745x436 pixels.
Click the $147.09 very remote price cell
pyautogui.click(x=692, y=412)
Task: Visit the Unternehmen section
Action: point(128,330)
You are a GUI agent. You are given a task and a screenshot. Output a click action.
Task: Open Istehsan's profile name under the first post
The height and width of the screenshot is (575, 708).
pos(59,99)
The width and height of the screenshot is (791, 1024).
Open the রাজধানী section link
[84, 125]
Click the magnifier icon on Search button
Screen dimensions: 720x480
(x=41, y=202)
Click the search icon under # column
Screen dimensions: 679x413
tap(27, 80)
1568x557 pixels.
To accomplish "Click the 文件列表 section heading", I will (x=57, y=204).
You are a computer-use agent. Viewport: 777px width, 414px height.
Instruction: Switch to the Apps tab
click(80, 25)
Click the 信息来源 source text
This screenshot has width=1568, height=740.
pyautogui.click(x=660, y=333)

··········

Print the whole listing exactly as it is.

745x436 pixels.
Click the $147.09 very remote price cell
pyautogui.click(x=692, y=412)
Task: Visit the Unternehmen section
Action: point(128,330)
You are a GUI agent. You are given a task and a screenshot. Output a click action.
Task: Open Istehsan's profile name under the first post
The height and width of the screenshot is (575, 708).
pos(59,99)
The width and height of the screenshot is (791, 1024).
Open the রাজধানী section link
[84, 125]
Click the magnifier icon on Search button
Screen dimensions: 720x480
(x=41, y=202)
Click the search icon under # column
Screen dimensions: 679x413
tap(27, 80)
1568x557 pixels.
To accomplish "Click the 文件列表 section heading", I will (x=57, y=204).
You are a computer-use agent. Viewport: 777px width, 414px height.
Instruction: Switch to the Apps tab
click(80, 25)
Click the 信息来源 source text
This screenshot has width=1568, height=740.
pyautogui.click(x=660, y=333)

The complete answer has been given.